The Panel notes that if Respondent’s registration of the <polesinc.com> domain name predates Complainant’s first claimed rights in the POLES, INC. mark, Complainant generally cannot prove registration in bad faith per Policy ¶ 4(a)(iii), as the Policy requires a showing of bad faith registration and use. See Platterz v. Andrew Melcher, FA 1729887 (Forum Jun. 19, 2017) (“Whatever the merits of Complainant’s arguments that Respondent is using the Domain Name in bad faith, those arguments are irrelevant, as a complainant must prove both bad faith registration and bad faith use in order to prevail.”); see also Faster Faster, Inc. DBA Alta Motors v. Jeongho Yoon c/o AltaMart, FA 1708272 (Forum Feb. 6, 2017) see also Faster Faster, Inc. DBA Alta Motors v. Jeongho Yoon c/o AltaMart, FA 1708272 (Forum Feb. 6, 2017) (“Respondent registered the domain name more than a decade before Complainant introduced the ALTA MOTORS mark in commerce. Respondent therefore could not have entertained bad faith intentions respecting the mark because it could not have contemplated Complainant’s then non-existent rights in [the mark] at the moment the domain name was registered.”).
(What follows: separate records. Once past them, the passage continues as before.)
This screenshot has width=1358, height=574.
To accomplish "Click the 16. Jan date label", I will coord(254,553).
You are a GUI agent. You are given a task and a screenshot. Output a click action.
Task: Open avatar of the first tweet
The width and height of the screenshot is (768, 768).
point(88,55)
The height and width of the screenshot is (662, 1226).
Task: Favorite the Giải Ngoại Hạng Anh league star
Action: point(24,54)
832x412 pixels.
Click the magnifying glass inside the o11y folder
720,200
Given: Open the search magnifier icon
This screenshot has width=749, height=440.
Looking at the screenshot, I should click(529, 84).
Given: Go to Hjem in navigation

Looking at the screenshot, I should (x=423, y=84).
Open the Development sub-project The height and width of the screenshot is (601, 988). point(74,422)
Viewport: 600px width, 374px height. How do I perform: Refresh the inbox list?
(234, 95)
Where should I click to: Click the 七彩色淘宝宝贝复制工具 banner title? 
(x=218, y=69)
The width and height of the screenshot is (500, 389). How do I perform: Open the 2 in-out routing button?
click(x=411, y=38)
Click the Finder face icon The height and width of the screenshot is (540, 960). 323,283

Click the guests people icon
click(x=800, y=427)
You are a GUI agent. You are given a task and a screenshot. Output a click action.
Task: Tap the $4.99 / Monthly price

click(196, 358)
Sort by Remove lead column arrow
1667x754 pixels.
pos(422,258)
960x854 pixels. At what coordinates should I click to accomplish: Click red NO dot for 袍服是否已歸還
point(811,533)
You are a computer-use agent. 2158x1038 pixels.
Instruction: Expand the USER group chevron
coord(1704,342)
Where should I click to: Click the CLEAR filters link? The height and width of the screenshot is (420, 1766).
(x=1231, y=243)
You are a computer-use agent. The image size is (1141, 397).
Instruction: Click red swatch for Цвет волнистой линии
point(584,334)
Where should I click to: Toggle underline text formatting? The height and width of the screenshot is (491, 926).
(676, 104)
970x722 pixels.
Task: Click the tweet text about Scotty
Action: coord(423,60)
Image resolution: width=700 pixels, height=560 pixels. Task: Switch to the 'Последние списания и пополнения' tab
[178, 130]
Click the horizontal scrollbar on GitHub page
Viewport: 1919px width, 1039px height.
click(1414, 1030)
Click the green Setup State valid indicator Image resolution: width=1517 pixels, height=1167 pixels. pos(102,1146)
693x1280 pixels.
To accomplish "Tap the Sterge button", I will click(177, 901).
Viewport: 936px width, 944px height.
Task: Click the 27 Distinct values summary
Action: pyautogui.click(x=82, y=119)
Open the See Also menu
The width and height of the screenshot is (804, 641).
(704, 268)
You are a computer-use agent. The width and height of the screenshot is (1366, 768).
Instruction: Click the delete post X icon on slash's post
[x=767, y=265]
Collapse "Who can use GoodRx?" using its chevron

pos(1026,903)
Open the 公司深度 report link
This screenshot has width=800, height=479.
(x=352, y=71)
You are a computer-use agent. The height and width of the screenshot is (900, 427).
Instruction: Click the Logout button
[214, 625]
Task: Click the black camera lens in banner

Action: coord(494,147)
Moreover, Respondent contends that the <polesinc.com> domain name is comprised entirely of common terms that have many meanings apart from use in Complainant’s POLES, INC. mark. Moreover, Respondent contends that the registration and use of a domain name comprising of such common terms is not necessarily done in bad faith. The Panel finds that a respondent is free to register a domain name consisting of common terms and that the domain name currently in dispute contains such common terms, the Panel therefore finds that Respondent did not register or use the <polesinc.com> domain name in bad faith under Policy ¶ 4(a)(iii). See Zero Int’l Holding v. Beyonet Servs., D2000-0161 (WIPO May 12, 2000) (“Common words and descriptive terms are legitimately subject to registration as domain names on a ‘first-come, first-served’ basis.”); see also Target Brands, Inc. v. Eastwind Group, FA 267475 (Forum July 9, 2004) (holding that the respondent’s registration and use of the <target.org> domain name was not in bad faith because the complainant’s TARGET mark is a generic term); see also Miller Brewing Co. v. Hong, FA 192732 (Forum Dec. 8, 2003) (finding that because the respondent was using the <highlife.com> domain name, a generic phrase, in connection with a search engine, the respondent did not register and was not using the disputed domain name in bad faith).

DECISION

Having not established all three elements required under the ICANN Policy, the Panel concludes that relief shall be DENIED.

Accordingly, it is Ordered that the <polesinc.com> domain name REMAIN WITH Respondent.